▸ YOUR ASSIGNMENT
What is needed is a word-for-word copy of every record below, minus the pictures.

Records contained in a dataset
----

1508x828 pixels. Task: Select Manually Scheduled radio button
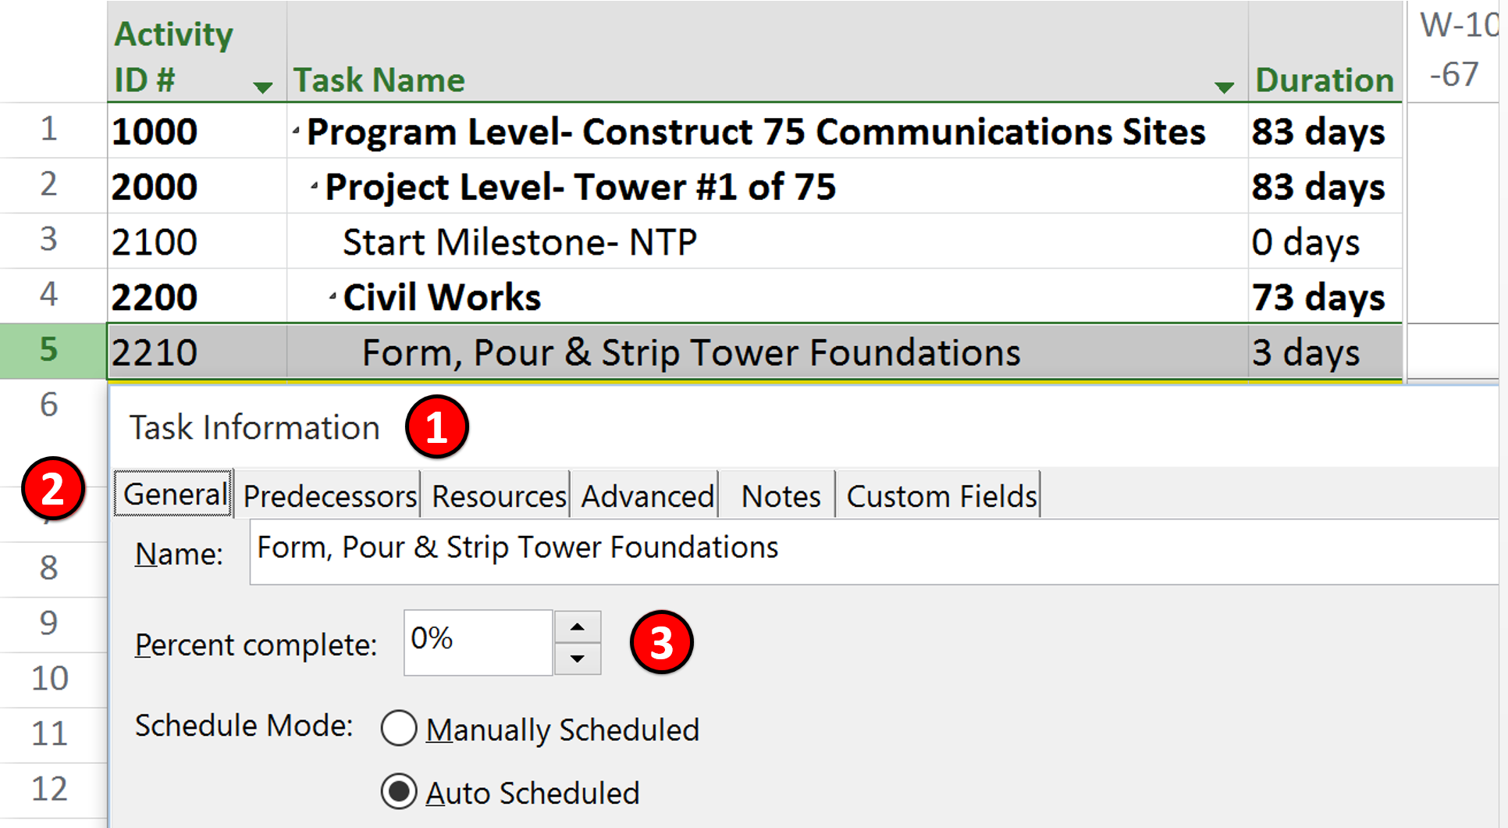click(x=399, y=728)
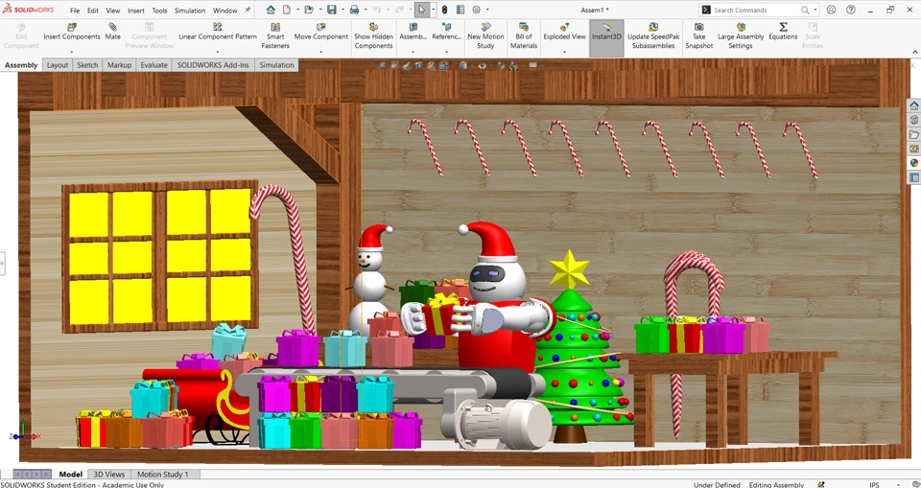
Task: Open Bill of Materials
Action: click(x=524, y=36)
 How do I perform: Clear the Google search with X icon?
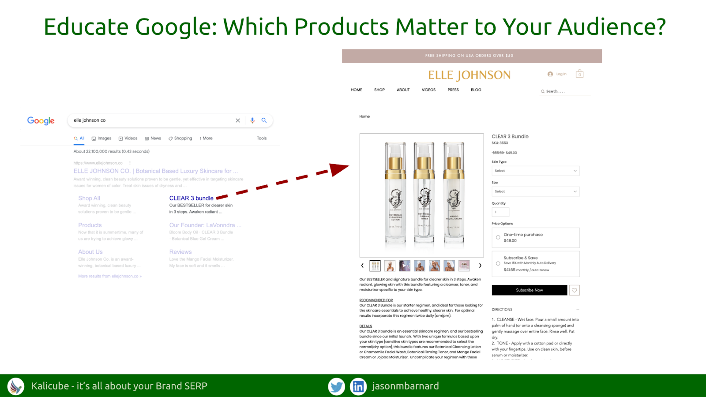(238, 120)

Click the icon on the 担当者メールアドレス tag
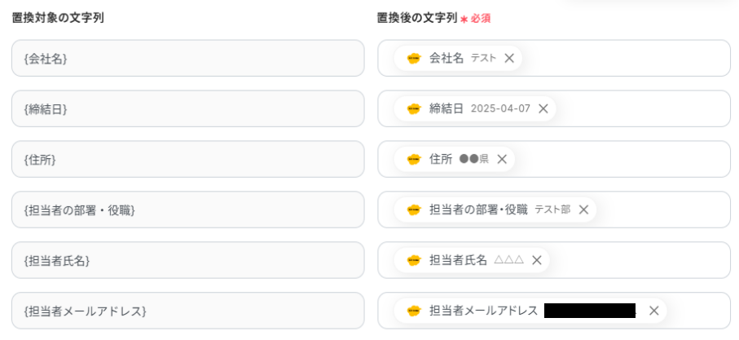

----

▸ WORKED SOLUTION
1508x828 pixels. Task: Select Manually Scheduled radio button
click(x=399, y=728)
Task: Open Bill of Materials
Action: click(x=524, y=36)
 How do I perform: Clear the Google search with X icon?
(238, 120)

Click the icon on the 担当者メールアドレス tag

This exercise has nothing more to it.